■ REQUIREMENT
An exact copy of all the data below is required.
[[ AVAILABLE RECORDS, beginning ]]
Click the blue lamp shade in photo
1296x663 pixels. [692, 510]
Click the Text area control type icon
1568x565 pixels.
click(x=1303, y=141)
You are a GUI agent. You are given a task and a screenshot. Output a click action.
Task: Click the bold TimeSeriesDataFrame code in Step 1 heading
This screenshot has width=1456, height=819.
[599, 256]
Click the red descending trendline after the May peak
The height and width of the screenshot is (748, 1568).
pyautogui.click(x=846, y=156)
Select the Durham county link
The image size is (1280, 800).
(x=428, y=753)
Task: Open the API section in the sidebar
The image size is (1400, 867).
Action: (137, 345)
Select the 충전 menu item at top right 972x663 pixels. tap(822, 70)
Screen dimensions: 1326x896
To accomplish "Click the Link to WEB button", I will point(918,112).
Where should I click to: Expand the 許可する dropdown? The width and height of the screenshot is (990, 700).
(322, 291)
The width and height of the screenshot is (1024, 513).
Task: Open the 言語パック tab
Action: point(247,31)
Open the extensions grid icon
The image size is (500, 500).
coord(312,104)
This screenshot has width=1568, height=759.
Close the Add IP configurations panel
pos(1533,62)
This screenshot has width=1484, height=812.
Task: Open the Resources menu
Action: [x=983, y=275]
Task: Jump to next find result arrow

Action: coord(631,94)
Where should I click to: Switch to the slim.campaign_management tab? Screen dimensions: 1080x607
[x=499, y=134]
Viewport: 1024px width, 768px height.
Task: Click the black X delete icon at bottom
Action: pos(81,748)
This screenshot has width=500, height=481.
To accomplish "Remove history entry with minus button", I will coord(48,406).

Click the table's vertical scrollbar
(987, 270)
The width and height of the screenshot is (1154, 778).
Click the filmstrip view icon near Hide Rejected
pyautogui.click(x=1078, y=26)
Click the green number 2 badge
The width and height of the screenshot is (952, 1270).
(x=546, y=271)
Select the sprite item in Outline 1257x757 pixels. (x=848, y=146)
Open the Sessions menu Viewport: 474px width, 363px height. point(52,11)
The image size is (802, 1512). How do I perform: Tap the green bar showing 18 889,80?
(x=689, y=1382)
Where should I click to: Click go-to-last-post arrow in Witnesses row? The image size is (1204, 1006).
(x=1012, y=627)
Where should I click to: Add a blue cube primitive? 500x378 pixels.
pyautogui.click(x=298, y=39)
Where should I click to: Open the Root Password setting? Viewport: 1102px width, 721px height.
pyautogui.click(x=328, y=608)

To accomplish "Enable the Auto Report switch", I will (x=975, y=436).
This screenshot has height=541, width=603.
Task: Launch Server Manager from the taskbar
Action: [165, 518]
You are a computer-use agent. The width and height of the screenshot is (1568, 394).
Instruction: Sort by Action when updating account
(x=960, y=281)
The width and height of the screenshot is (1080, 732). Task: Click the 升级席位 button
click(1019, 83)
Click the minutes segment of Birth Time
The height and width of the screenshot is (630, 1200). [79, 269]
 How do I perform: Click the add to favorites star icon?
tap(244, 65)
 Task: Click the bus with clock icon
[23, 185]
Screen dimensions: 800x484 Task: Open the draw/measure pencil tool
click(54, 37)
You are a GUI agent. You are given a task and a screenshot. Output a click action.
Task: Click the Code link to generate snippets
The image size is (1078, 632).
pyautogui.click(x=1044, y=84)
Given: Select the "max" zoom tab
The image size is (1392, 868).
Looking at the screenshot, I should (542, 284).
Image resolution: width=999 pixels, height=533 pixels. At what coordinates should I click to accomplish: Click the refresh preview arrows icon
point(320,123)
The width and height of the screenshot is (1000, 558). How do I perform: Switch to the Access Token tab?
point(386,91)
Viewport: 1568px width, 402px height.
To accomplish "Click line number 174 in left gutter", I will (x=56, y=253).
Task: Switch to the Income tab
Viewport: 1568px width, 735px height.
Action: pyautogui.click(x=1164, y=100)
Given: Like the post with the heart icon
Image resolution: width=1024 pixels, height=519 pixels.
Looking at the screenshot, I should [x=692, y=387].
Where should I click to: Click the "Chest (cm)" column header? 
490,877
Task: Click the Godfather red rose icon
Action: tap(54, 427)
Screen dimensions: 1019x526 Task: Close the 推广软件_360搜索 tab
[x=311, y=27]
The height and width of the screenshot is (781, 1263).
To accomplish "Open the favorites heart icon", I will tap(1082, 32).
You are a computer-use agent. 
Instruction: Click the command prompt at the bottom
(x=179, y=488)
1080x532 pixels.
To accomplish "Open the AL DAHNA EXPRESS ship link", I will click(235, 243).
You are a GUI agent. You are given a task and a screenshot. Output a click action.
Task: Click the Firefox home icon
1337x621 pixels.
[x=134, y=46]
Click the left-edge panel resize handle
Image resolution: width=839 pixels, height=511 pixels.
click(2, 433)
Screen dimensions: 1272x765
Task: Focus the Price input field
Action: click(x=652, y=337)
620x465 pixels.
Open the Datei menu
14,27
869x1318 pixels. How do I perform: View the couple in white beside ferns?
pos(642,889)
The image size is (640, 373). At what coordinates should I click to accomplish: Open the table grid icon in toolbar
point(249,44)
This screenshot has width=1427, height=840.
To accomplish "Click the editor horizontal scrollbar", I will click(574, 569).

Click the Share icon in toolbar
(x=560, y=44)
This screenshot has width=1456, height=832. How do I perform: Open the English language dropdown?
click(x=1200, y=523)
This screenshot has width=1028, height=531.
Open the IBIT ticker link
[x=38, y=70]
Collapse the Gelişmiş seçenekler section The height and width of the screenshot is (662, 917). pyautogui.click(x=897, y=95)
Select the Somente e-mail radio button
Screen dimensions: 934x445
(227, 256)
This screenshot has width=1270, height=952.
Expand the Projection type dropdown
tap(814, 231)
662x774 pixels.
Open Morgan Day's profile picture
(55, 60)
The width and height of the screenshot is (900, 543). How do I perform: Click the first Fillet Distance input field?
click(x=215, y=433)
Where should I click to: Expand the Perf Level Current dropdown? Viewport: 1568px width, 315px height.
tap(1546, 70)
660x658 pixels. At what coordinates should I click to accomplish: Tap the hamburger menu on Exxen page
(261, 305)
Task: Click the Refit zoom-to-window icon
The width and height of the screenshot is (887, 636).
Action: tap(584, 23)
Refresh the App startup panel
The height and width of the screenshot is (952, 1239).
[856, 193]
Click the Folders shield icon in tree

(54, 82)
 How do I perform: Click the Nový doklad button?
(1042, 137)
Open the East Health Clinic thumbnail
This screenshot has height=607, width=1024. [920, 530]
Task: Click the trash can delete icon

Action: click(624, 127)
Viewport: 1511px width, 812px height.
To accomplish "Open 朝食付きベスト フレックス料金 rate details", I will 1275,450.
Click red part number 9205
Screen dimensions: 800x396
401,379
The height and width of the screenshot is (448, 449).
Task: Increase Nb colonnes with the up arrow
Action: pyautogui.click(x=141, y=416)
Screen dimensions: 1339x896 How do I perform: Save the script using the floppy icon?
[[ AVAILABLE RECORDS, end ]]
■ TASK RESPONSE
Click the blue lamp shade in photo
1296x663 pixels. [692, 510]
Click the Text area control type icon
1568x565 pixels.
click(x=1303, y=141)
You are a GUI agent. You are given a task and a screenshot. Output a click action.
Task: Click the bold TimeSeriesDataFrame code in Step 1 heading
This screenshot has width=1456, height=819.
[599, 256]
Click the red descending trendline after the May peak
The height and width of the screenshot is (748, 1568).
pyautogui.click(x=846, y=156)
Select the Durham county link
The image size is (1280, 800).
(x=428, y=753)
Task: Open the API section in the sidebar
The image size is (1400, 867).
Action: (137, 345)
Select the 충전 menu item at top right 972x663 pixels. tap(822, 70)
Screen dimensions: 1326x896
To accomplish "Click the Link to WEB button", I will point(918,112).
Where should I click to: Expand the 許可する dropdown? The width and height of the screenshot is (990, 700).
(322, 291)
The width and height of the screenshot is (1024, 513).
Task: Open the 言語パック tab
Action: point(247,31)
Open the extensions grid icon
The image size is (500, 500).
coord(312,104)
This screenshot has width=1568, height=759.
Close the Add IP configurations panel
pos(1533,62)
This screenshot has width=1484, height=812.
Task: Open the Resources menu
Action: [x=983, y=275]
Task: Jump to next find result arrow

Action: coord(631,94)
Where should I click to: Switch to the slim.campaign_management tab? Screen dimensions: 1080x607
[x=499, y=134]
Viewport: 1024px width, 768px height.
Task: Click the black X delete icon at bottom
Action: pos(81,748)
This screenshot has width=500, height=481.
To accomplish "Remove history entry with minus button", I will coord(48,406).

Click the table's vertical scrollbar
(987, 270)
The width and height of the screenshot is (1154, 778).
Click the filmstrip view icon near Hide Rejected
pyautogui.click(x=1078, y=26)
Click the green number 2 badge
The width and height of the screenshot is (952, 1270).
(x=546, y=271)
Select the sprite item in Outline 1257x757 pixels. (x=848, y=146)
Open the Sessions menu Viewport: 474px width, 363px height. point(52,11)
The image size is (802, 1512). How do I perform: Tap the green bar showing 18 889,80?
(x=689, y=1382)
Where should I click to: Click go-to-last-post arrow in Witnesses row? The image size is (1204, 1006).
(x=1012, y=627)
Where should I click to: Add a blue cube primitive? 500x378 pixels.
pyautogui.click(x=298, y=39)
Where should I click to: Open the Root Password setting? Viewport: 1102px width, 721px height.
pyautogui.click(x=328, y=608)

To accomplish "Enable the Auto Report switch", I will (x=975, y=436).
This screenshot has height=541, width=603.
Task: Launch Server Manager from the taskbar
Action: [165, 518]
You are a computer-use agent. The width and height of the screenshot is (1568, 394).
Instruction: Sort by Action when updating account
(x=960, y=281)
The width and height of the screenshot is (1080, 732). Task: Click the 升级席位 button
click(1019, 83)
Click the minutes segment of Birth Time
The height and width of the screenshot is (630, 1200). [79, 269]
 How do I perform: Click the add to favorites star icon?
tap(244, 65)
 Task: Click the bus with clock icon
[23, 185]
Screen dimensions: 800x484 Task: Open the draw/measure pencil tool
click(54, 37)
You are a GUI agent. You are given a task and a screenshot. Output a click action.
Task: Click the Code link to generate snippets
The image size is (1078, 632).
pyautogui.click(x=1044, y=84)
Given: Select the "max" zoom tab
The image size is (1392, 868).
Looking at the screenshot, I should (542, 284).
Image resolution: width=999 pixels, height=533 pixels. At what coordinates should I click to accomplish: Click the refresh preview arrows icon
point(320,123)
The width and height of the screenshot is (1000, 558). How do I perform: Switch to the Access Token tab?
point(386,91)
Viewport: 1568px width, 402px height.
To accomplish "Click line number 174 in left gutter", I will (x=56, y=253).
Task: Switch to the Income tab
Viewport: 1568px width, 735px height.
Action: pyautogui.click(x=1164, y=100)
Given: Like the post with the heart icon
Image resolution: width=1024 pixels, height=519 pixels.
Looking at the screenshot, I should [x=692, y=387].
Where should I click to: Click the "Chest (cm)" column header? 
490,877
Task: Click the Godfather red rose icon
Action: tap(54, 427)
Screen dimensions: 1019x526 Task: Close the 推广软件_360搜索 tab
[x=311, y=27]
The height and width of the screenshot is (781, 1263).
To accomplish "Open the favorites heart icon", I will tap(1082, 32).
You are a computer-use agent. 
Instruction: Click the command prompt at the bottom
(x=179, y=488)
1080x532 pixels.
To accomplish "Open the AL DAHNA EXPRESS ship link", I will click(235, 243).
You are a GUI agent. You are given a task and a screenshot. Output a click action.
Task: Click the Firefox home icon
1337x621 pixels.
[x=134, y=46]
Click the left-edge panel resize handle
Image resolution: width=839 pixels, height=511 pixels.
click(2, 433)
Screen dimensions: 1272x765
Task: Focus the Price input field
Action: click(x=652, y=337)
620x465 pixels.
Open the Datei menu
14,27
869x1318 pixels. How do I perform: View the couple in white beside ferns?
pos(642,889)
The image size is (640, 373). At what coordinates should I click to accomplish: Open the table grid icon in toolbar
point(249,44)
This screenshot has width=1427, height=840.
To accomplish "Click the editor horizontal scrollbar", I will click(574, 569).

Click the Share icon in toolbar
(x=560, y=44)
This screenshot has width=1456, height=832. How do I perform: Open the English language dropdown?
click(x=1200, y=523)
This screenshot has width=1028, height=531.
Open the IBIT ticker link
[x=38, y=70]
Collapse the Gelişmiş seçenekler section The height and width of the screenshot is (662, 917). pyautogui.click(x=897, y=95)
Select the Somente e-mail radio button
Screen dimensions: 934x445
(227, 256)
This screenshot has width=1270, height=952.
Expand the Projection type dropdown
tap(814, 231)
662x774 pixels.
Open Morgan Day's profile picture
(55, 60)
The width and height of the screenshot is (900, 543). How do I perform: Click the first Fillet Distance input field?
click(x=215, y=433)
Where should I click to: Expand the Perf Level Current dropdown? Viewport: 1568px width, 315px height.
tap(1546, 70)
660x658 pixels. At what coordinates should I click to accomplish: Tap the hamburger menu on Exxen page
(261, 305)
Task: Click the Refit zoom-to-window icon
The width and height of the screenshot is (887, 636).
Action: tap(584, 23)
Refresh the App startup panel
The height and width of the screenshot is (952, 1239).
[856, 193]
Click the Folders shield icon in tree

(54, 82)
 How do I perform: Click the Nový doklad button?
(1042, 137)
Open the East Health Clinic thumbnail
This screenshot has height=607, width=1024. [920, 530]
Task: Click the trash can delete icon

Action: click(624, 127)
Viewport: 1511px width, 812px height.
To accomplish "Open 朝食付きベスト フレックス料金 rate details", I will 1275,450.
Click red part number 9205
Screen dimensions: 800x396
401,379
The height and width of the screenshot is (448, 449).
Task: Increase Nb colonnes with the up arrow
Action: pyautogui.click(x=141, y=416)
Screen dimensions: 1339x896 How do I perform: Save the script using the floppy icon?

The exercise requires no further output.